A few weeks ago, I noticed that whilst slowing from low speeds (e.g, approaching a T junction), my front brake seemed to slightly grab, release and grab again under light pressure on the lever. Although spinning the front wheel didn’t reveal any rotor warping or runout to the naked eye, it was still a bit worrying.
However, I tend to be very light on brakes and my cornering style is a combination of observing the vanishing point and using throttle and gearbox accordingly.
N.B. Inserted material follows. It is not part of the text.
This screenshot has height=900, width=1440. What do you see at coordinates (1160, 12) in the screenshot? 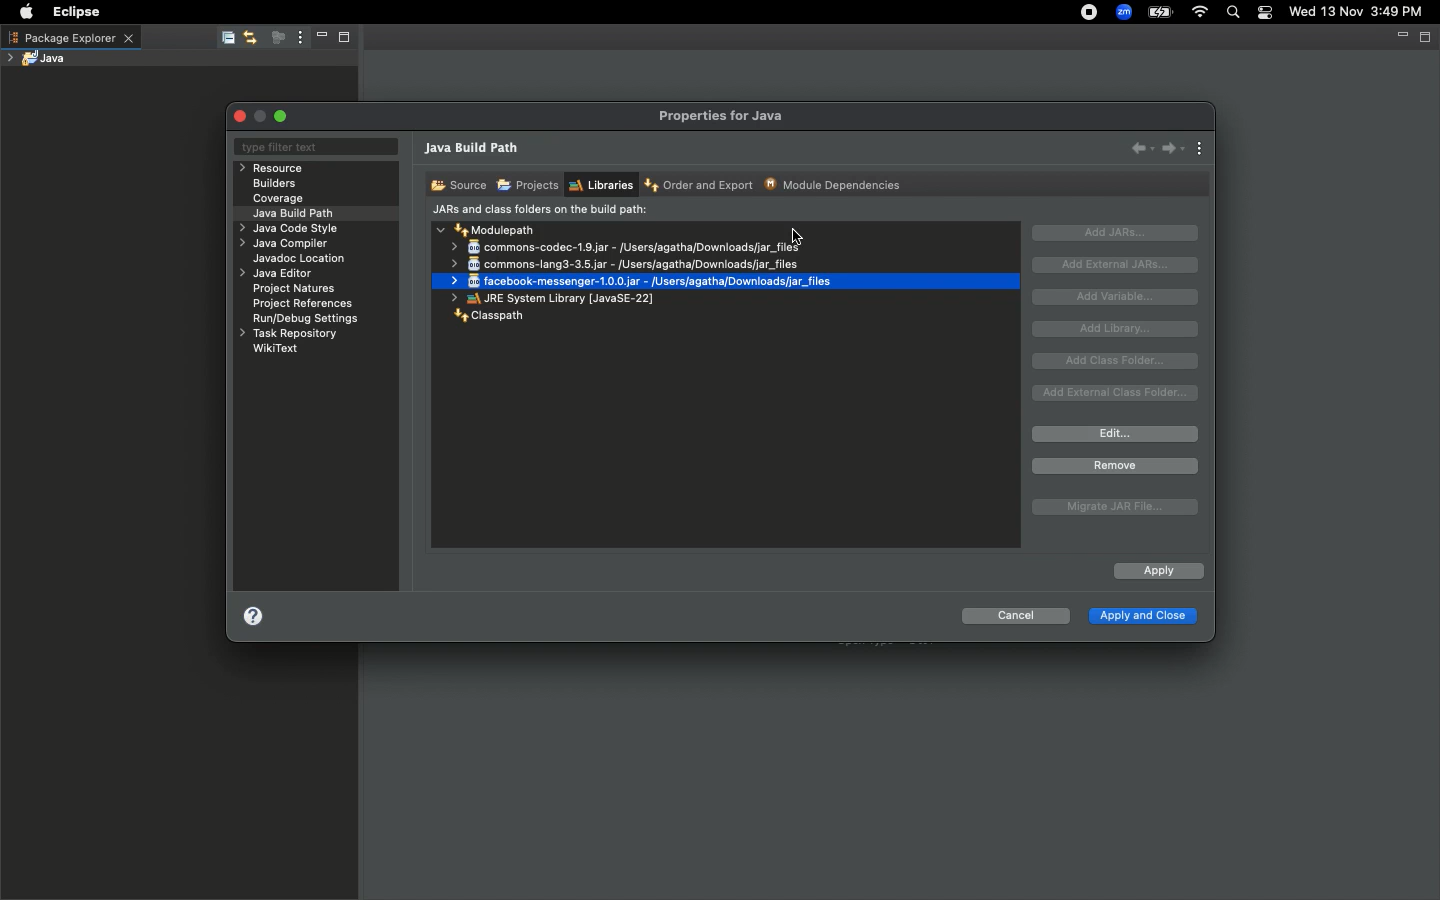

Looking at the front rotor faces, they appeared glazed and I wondered whether my light use of brakes had contributed to this. I mentioned this in a recent post and DaveNZ recounted past experience on his Multistrada and how he addressed the problem.
Yesterday, I followed Dave’s advice and used 400 wet and dry paper (wet) on a block to remove the glaze on both sides of each rotor then washed them thoroughly. Also removed the pads and lightly sanded them in a figure of 8 pattern on a flat plate, then sprayed them with brake cleaner.
Went out today to a straight(ish) side road and repeatedly did high speed stops to build up rotor temperature. Back to the village and no more low speed judder! Dave, you’re a star mate – thanks so much for the tip.
If anyone else suffers from these symptoms, it might just be worth trying Dave’s remedy before worrying about warped rotors!
Photo on the left is the rotor after cutting the glaze but before riding. Photo on the right shows nice even marking after a whole series of stops from high speed.